===== Source material =====

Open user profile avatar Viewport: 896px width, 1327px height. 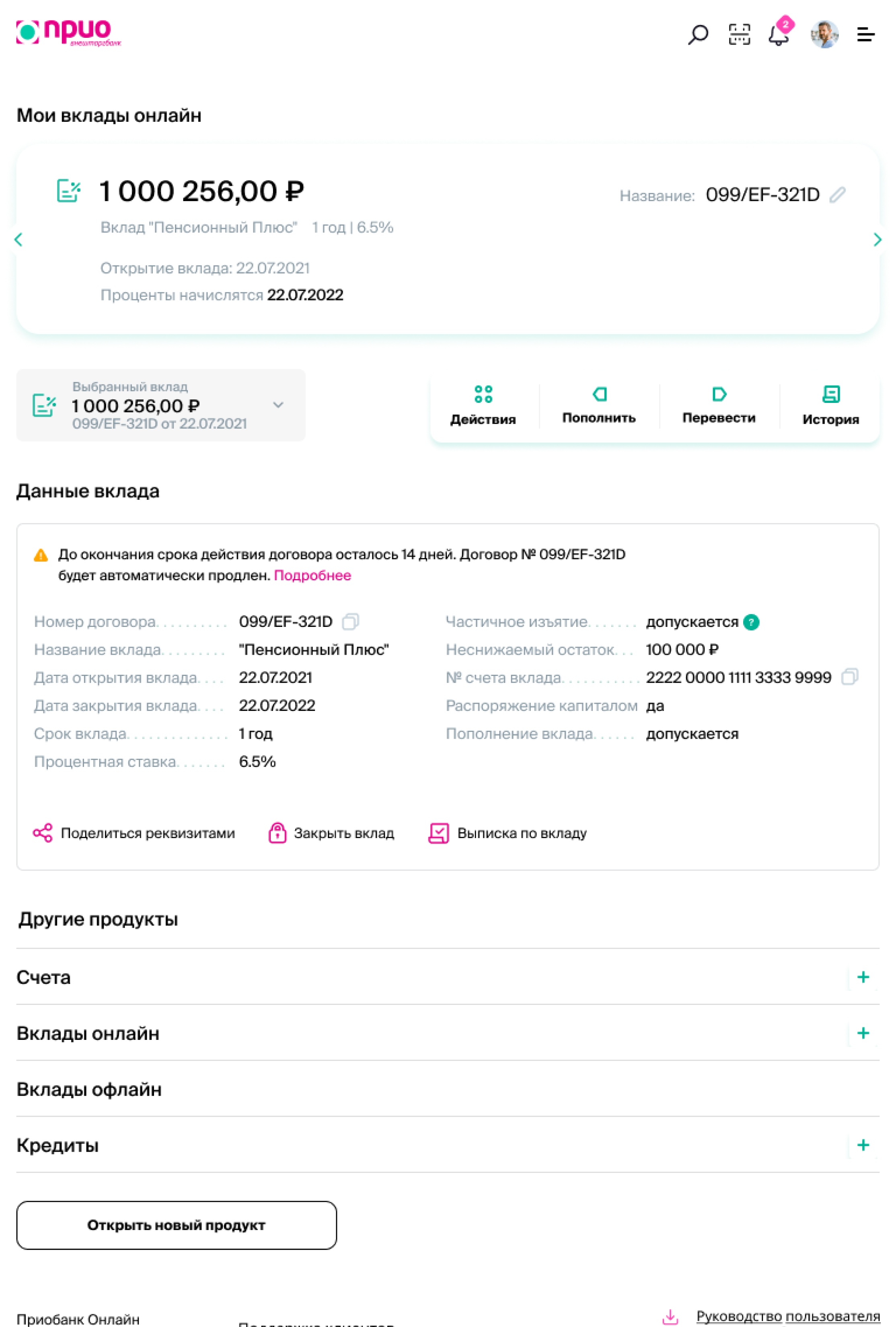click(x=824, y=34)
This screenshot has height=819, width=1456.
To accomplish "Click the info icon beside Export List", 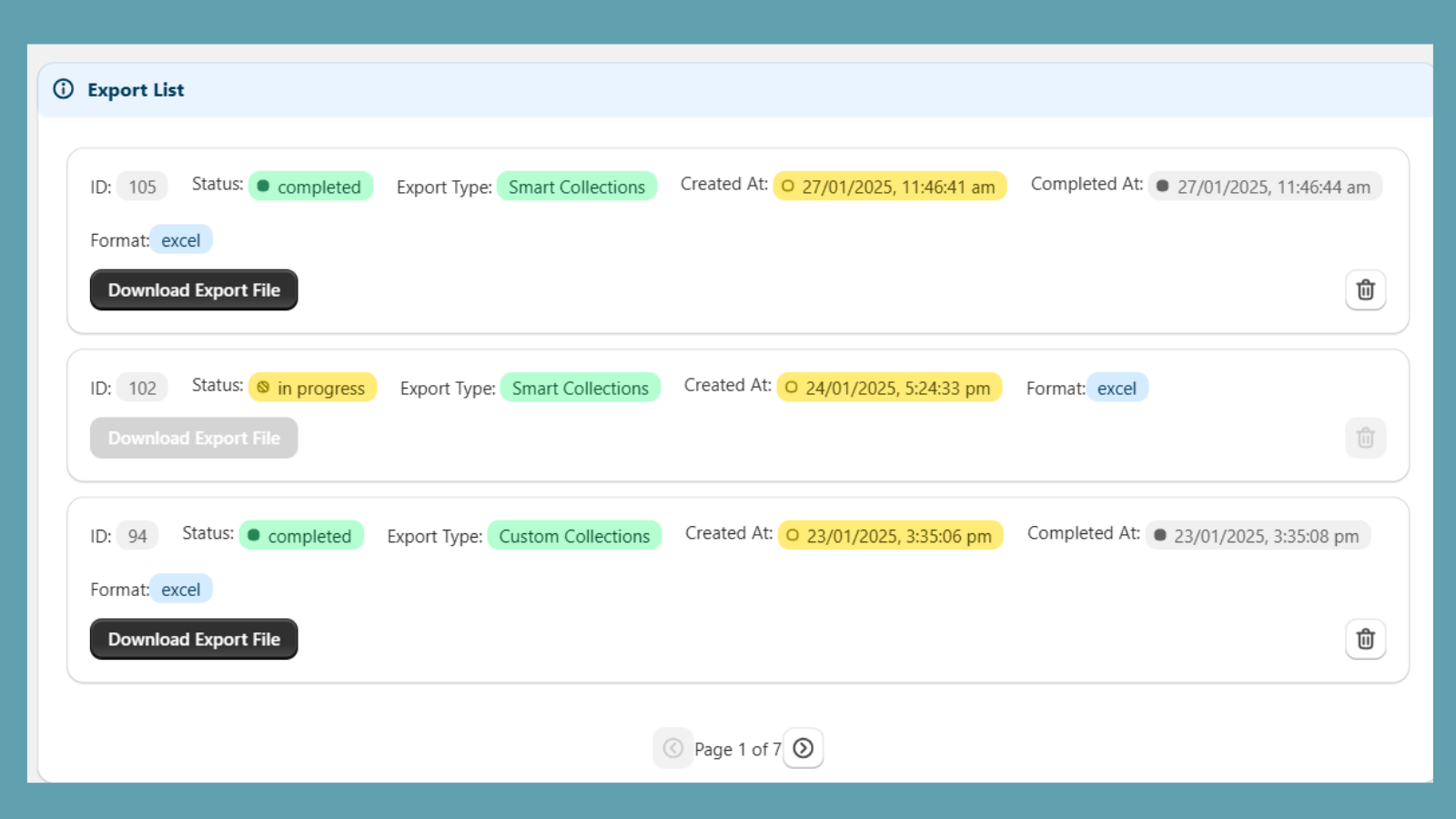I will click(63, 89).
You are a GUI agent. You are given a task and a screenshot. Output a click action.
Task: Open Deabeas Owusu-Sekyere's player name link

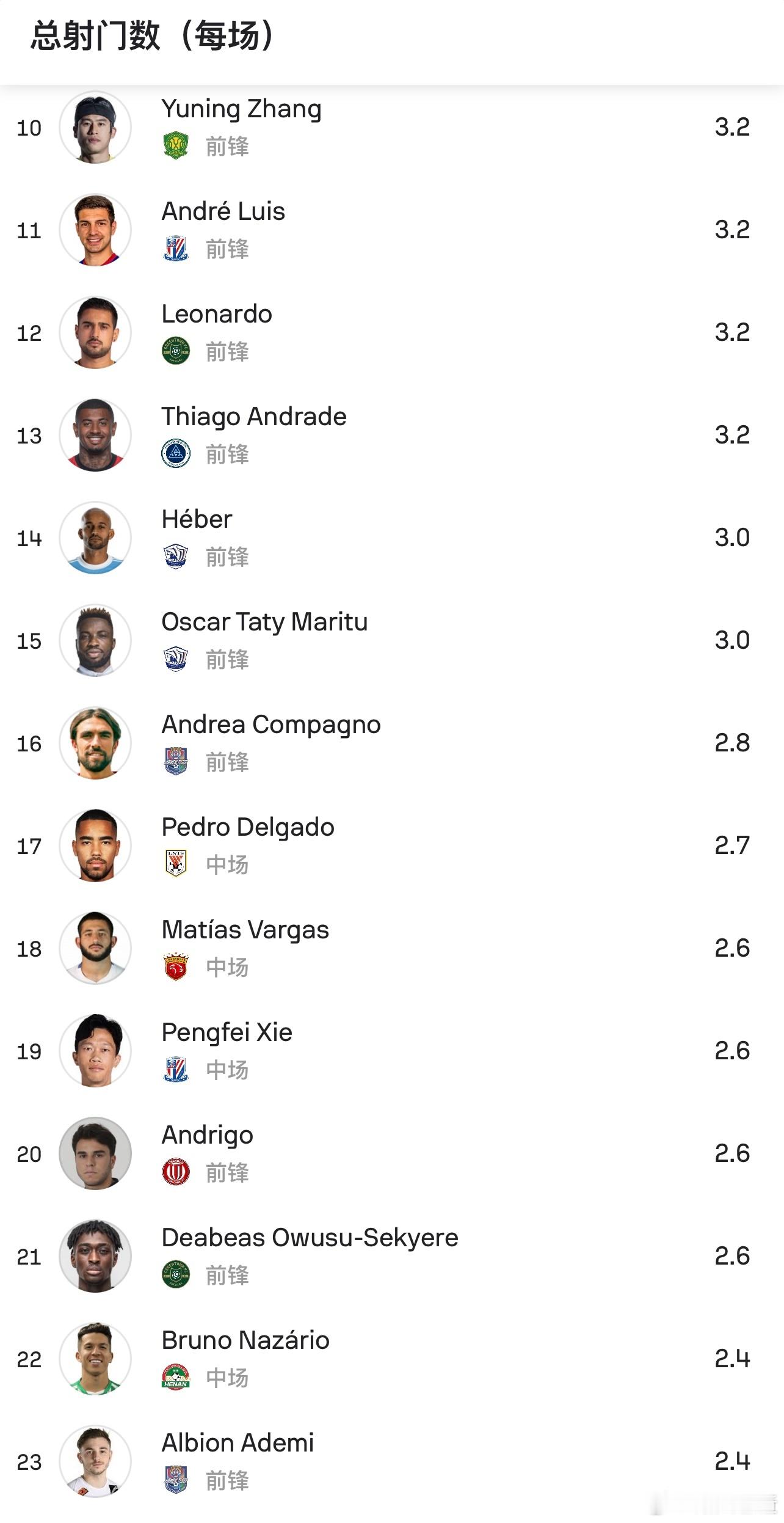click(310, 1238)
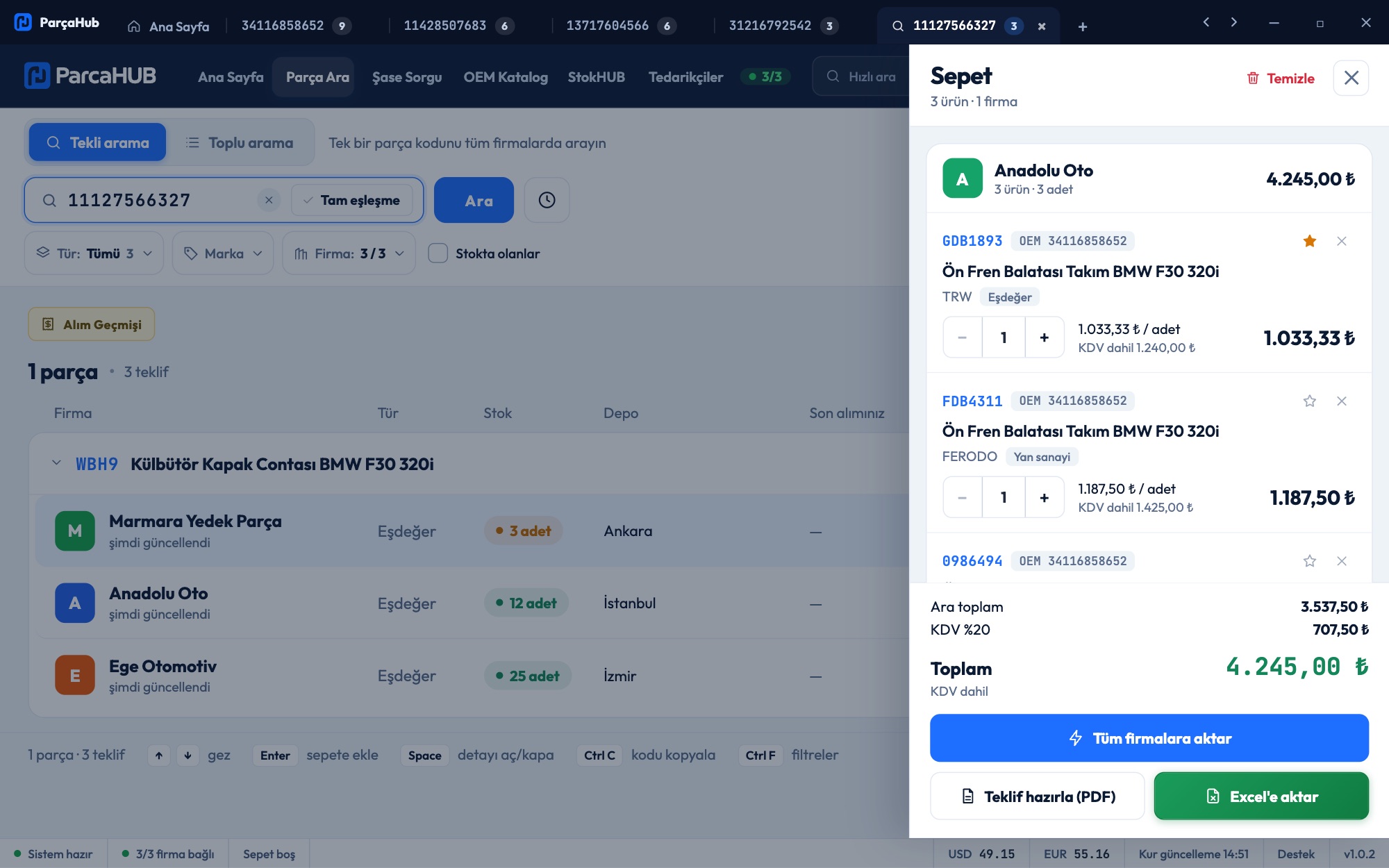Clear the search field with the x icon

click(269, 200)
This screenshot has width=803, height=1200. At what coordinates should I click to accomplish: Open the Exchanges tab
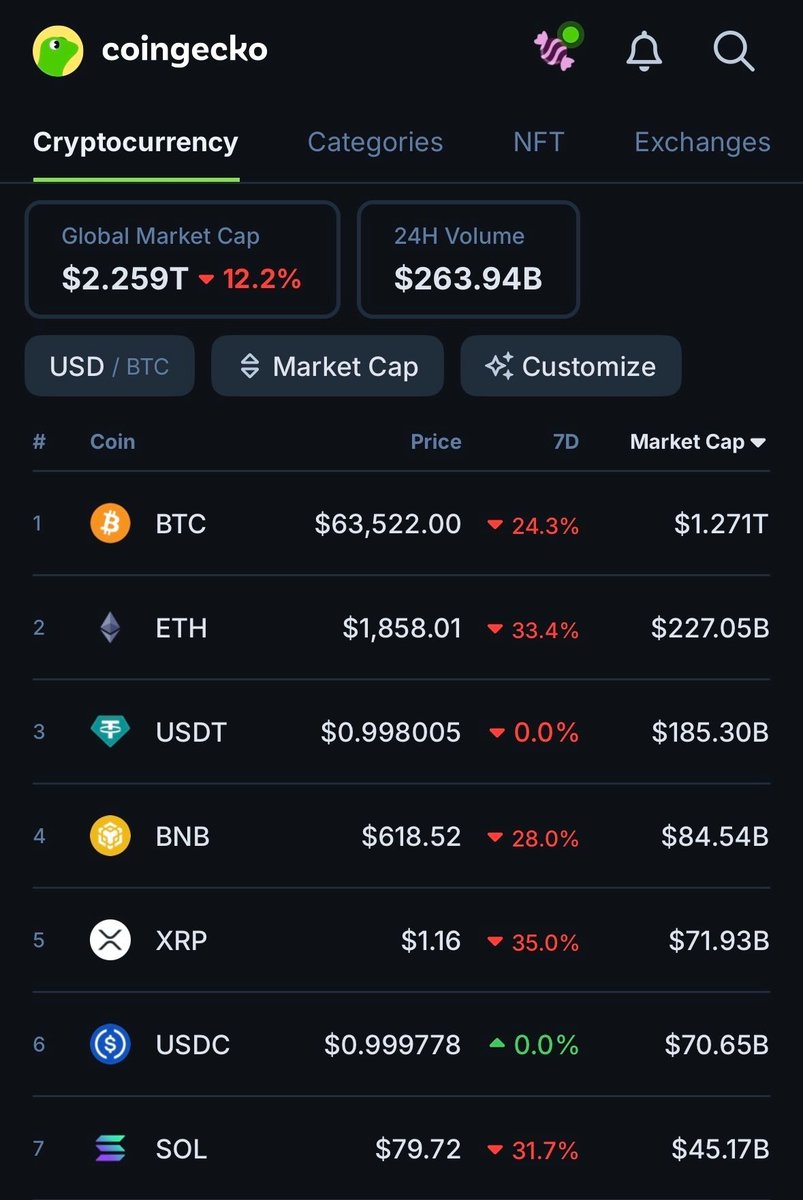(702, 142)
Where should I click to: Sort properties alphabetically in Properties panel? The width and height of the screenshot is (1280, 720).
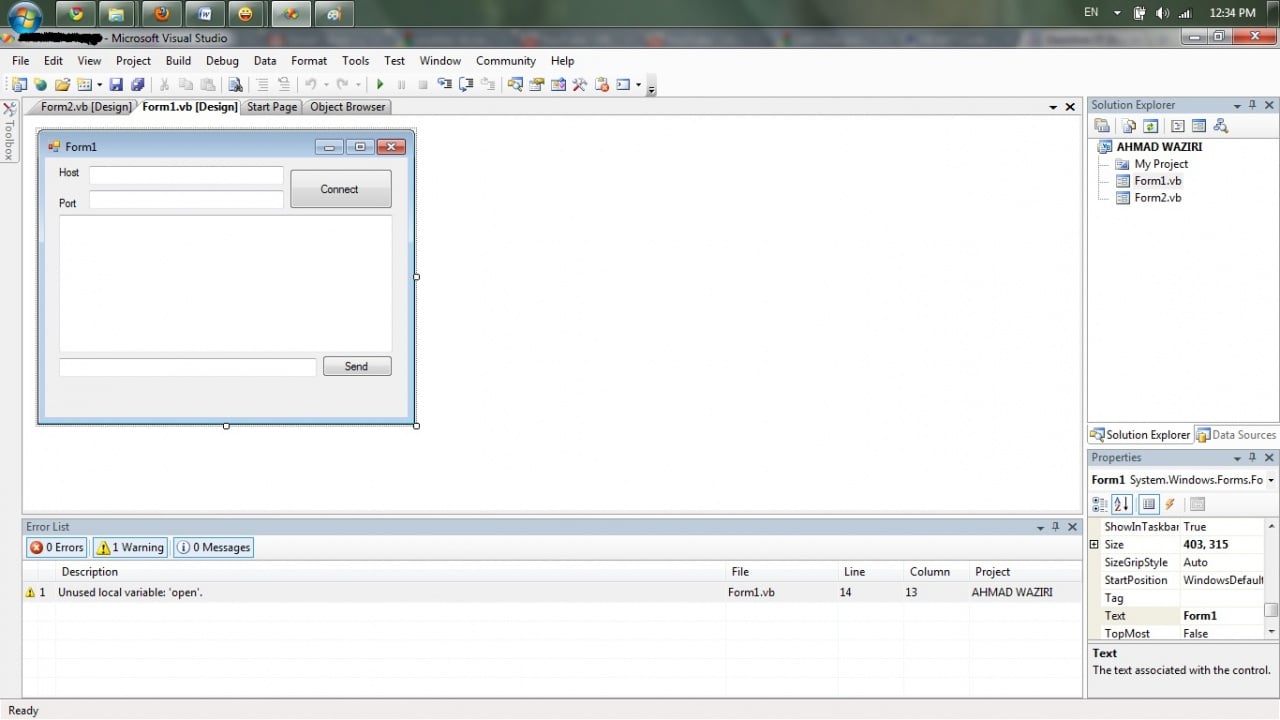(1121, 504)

=====

Exercise aim: Beginning with the line containing "This screenshot has width=803, height=1200." and ending with the last line of the data, output those lines exactly and nothing more. Omit every picture.

Answer space:
This screenshot has width=803, height=1200. At what coordinates should I click to accomplish: Open the Exchanges tab
(702, 142)
Where should I click to: Sort properties alphabetically in Properties panel? The width and height of the screenshot is (1280, 720).
(1121, 504)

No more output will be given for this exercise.